Reform der Schuldenbremse "unausweichlich"
Esken betonte, gleichzeitig würden die Aufgaben des Klimawandels, der Digitalisierung und des demografischen Wandels eine allgemeine Reform der Schuldenbremse "unausweichlich" machen. "Klar ist, wir werden weder beim Klimaschutz und seiner sozialgerechten Ausgestaltung noch beim Sozialstaat Einsparungen zulassen", sagte die SPD-Chefin, die gemeinsam mit Lars Klingbeil auf dem Parteitag im Dezember für weitere zwei Jahre an der Spitze der Sozialdemokraten antreten will. Sie erneuerte außerdem die Forderung der SPD, über höhere Steuern für Spitzenverdiener für Mehreinnahmen zu sorgen.

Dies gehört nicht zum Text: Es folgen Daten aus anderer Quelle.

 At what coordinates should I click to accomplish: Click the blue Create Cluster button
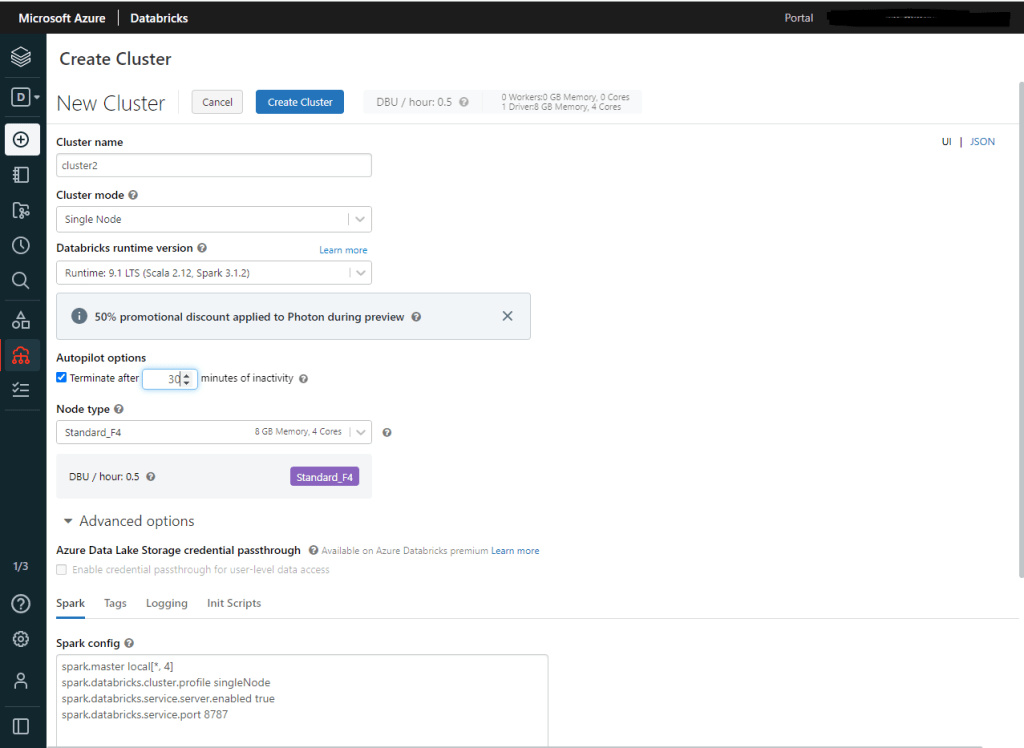tap(300, 102)
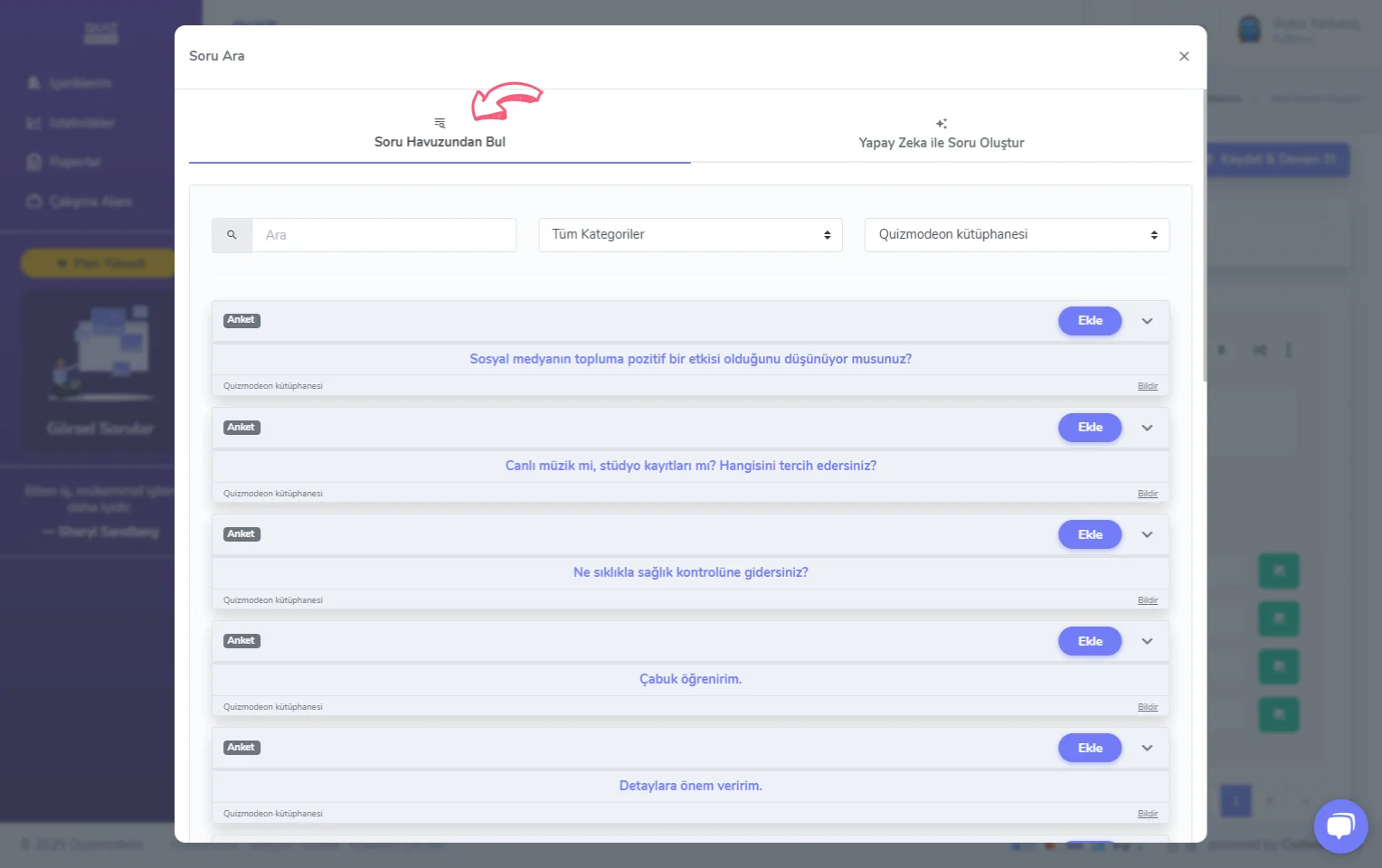Open the live chat bubble icon
Image resolution: width=1382 pixels, height=868 pixels.
pos(1339,826)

"Keine Krisenbewältigung auf Kosten sozialer Infrastruktur"
Bereits Ende Oktober hatte Esken angesichts der möglichen finanziellen Auswirkungen der aktuellen Konflikte in der Welt ein erneutes Aussetzen der Schuldenbremse gefordert. "Durch die anhaltenden Krisen, nicht zuletzt durch den Überfall Russlands auf die Ukraine und den Konflikt im Nahen Osten, ergeben sich Herausforderungen, die wir nicht aus einem Normalhaushalt stemmen können, ohne dabei andere Aufgaben zu vernachlässigen", sagte Esken der "Rheinischen Post". Krisenbewältigung auf Kosten der sozialen Infrastruktur, der Demokratieförderung oder der Integration - das sei mit der SPD nicht zu machen.

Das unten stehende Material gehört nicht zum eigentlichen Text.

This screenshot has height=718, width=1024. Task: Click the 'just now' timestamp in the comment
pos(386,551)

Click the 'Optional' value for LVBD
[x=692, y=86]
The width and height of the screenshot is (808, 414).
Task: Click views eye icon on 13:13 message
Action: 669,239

Auch DGB fordert Aussetzen der Schuldenbremse
Auch der Deutsche Gewerkschaftsbund (DGB) hat die Aussetzung der Schuldenbremse im kommenden Jahr gefordert. "Kurzfristig muss die Bundesregierung die Schuldenbremse nochmals aussetzen. Dafür gibt es eine gute Begründung, denn die Auswirkungen der Energiekrise sind längst nicht ausgestanden", sagte DGB-Vorstandsmitglied Stefan Körzell der Düsseldorfer "Rheinischen Post".
Das jüngste Verfassungsurteil zeige, dass die Schuldenbremse unflexibler und investitionsfeindlicher sei, als viele in Deutschland gedacht hätten. "An einer grundlegenden Reform dieser Zukunftsbremse führt kein Weg vorbei. Die Reform sollte darauf abzielen, Nettoinvestitionen künftig von der Schuldenregel auszunehmen", sagte Körzell.
Außerdem müsse es eine höhere Besteuerung von Vermögenden geben, forderte der DGB-Vorstand. "Alles andere wäre angesichts der Herausforderungen einfach verantwortungslos."